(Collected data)
= Beginning of Section =
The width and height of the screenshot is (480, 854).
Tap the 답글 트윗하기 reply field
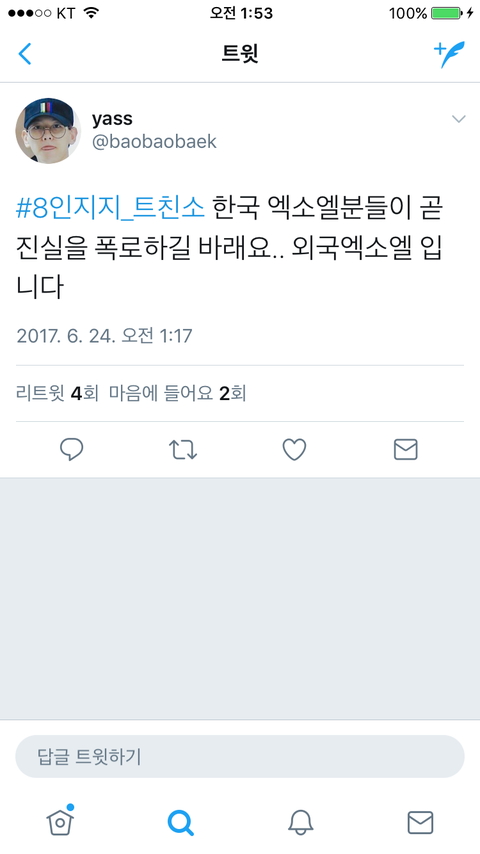pos(240,756)
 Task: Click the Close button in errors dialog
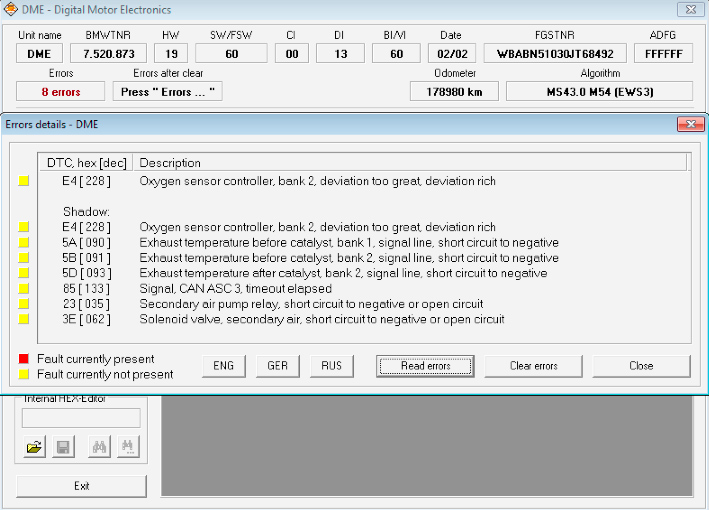click(x=641, y=366)
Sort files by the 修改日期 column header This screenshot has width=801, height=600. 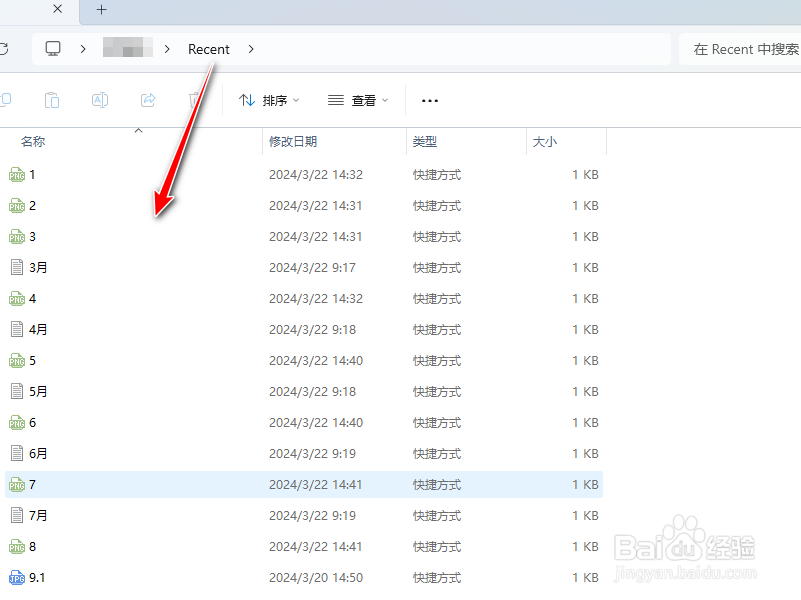(294, 141)
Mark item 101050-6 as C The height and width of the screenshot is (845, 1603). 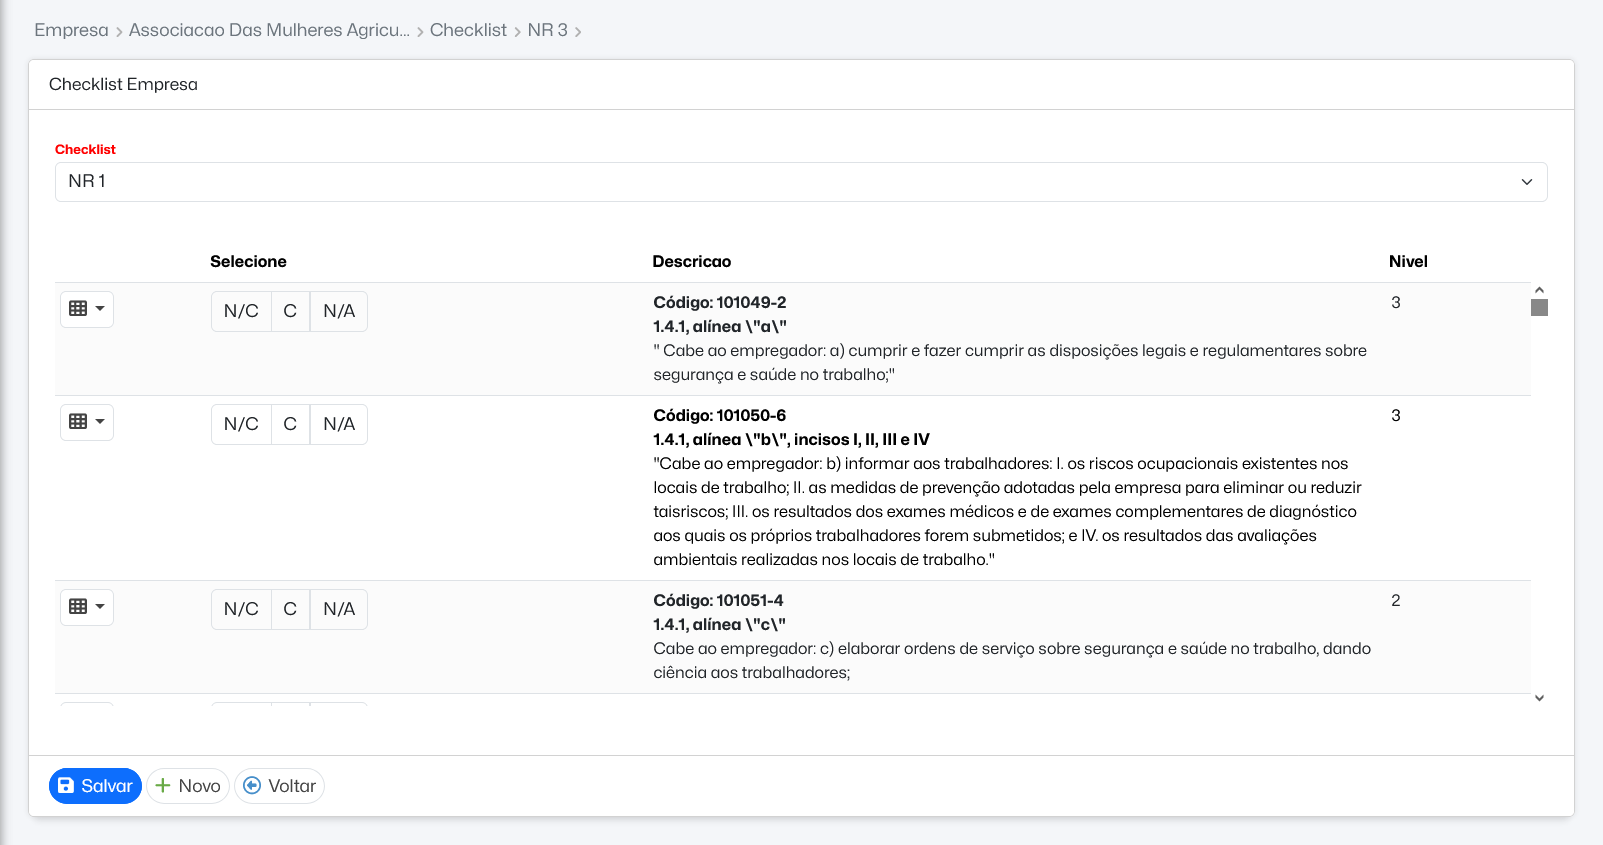(x=290, y=424)
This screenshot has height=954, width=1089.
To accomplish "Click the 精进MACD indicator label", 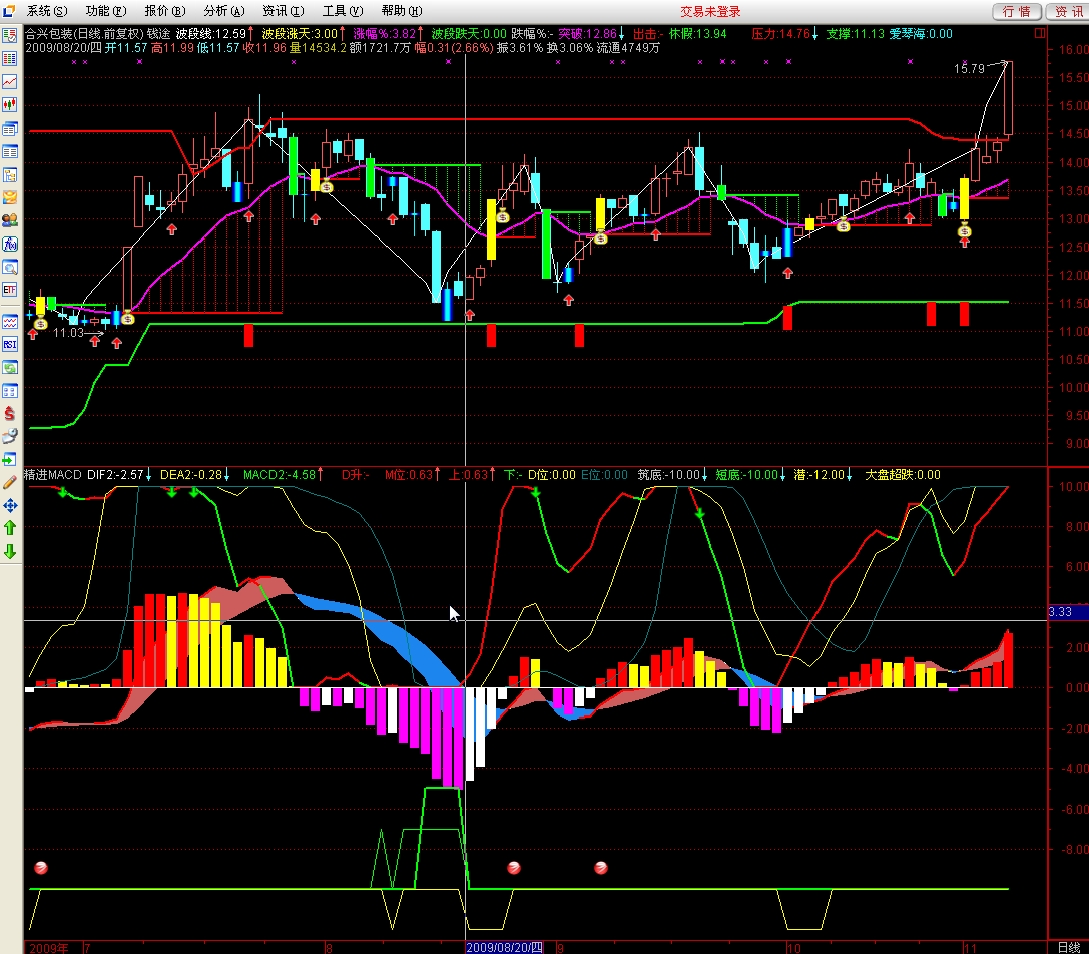I will (53, 474).
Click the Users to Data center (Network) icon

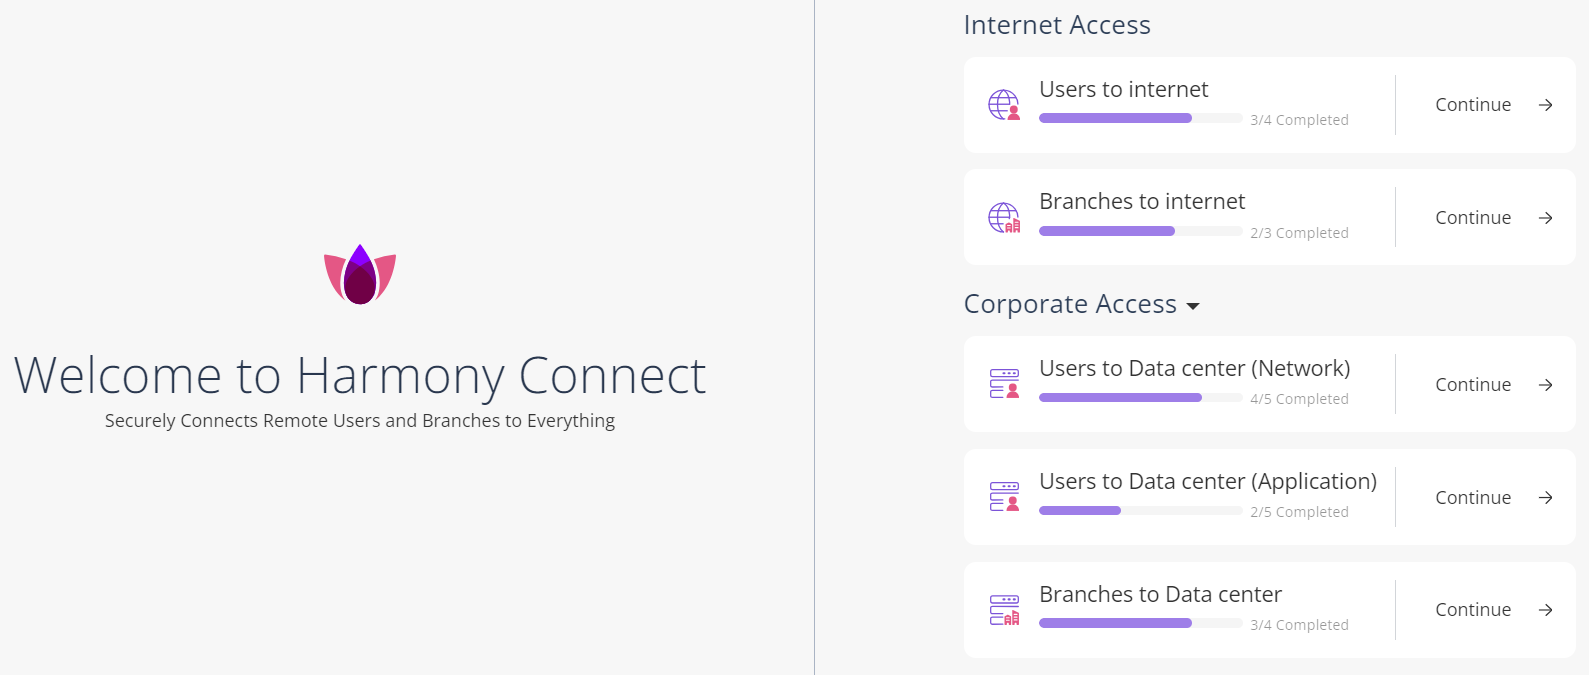tap(1004, 384)
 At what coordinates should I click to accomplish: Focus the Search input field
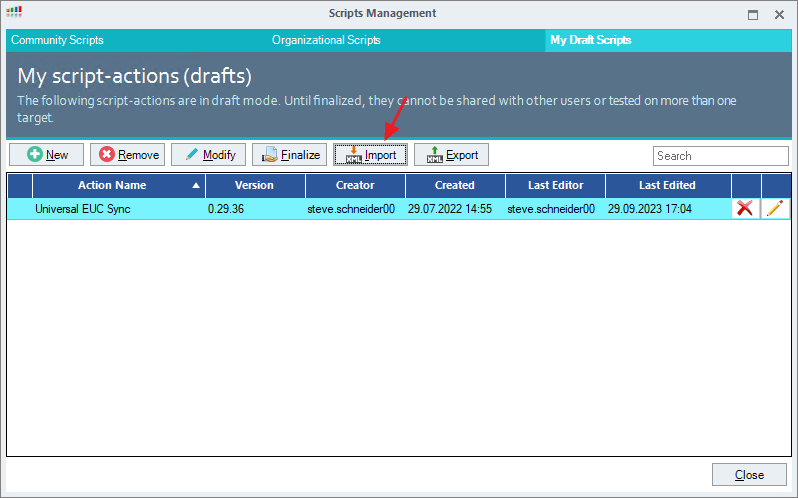[720, 156]
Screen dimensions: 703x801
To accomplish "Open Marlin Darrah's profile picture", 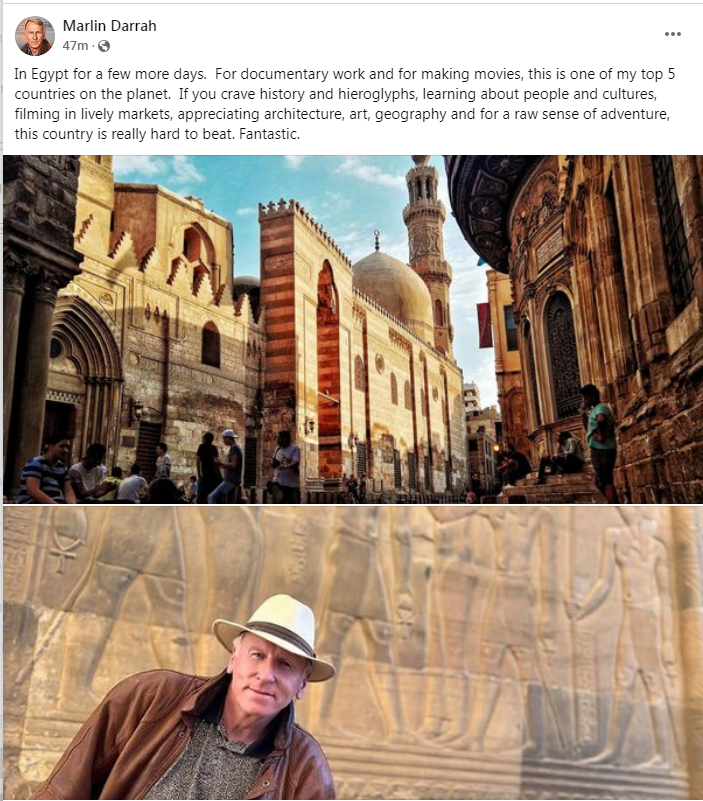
= End of Section =
■ THE TASK
Extract, character for character, every line from the one that holds "At what coordinates" through the end of the entries above. Include both boundary lines and no pictures.

■ ANSWER TO THE PROBLEM
 At what coordinates should I click to accomplish: Focus the Search input field
[720, 156]
Screen dimensions: 703x801
To accomplish "Open Marlin Darrah's profile picture", 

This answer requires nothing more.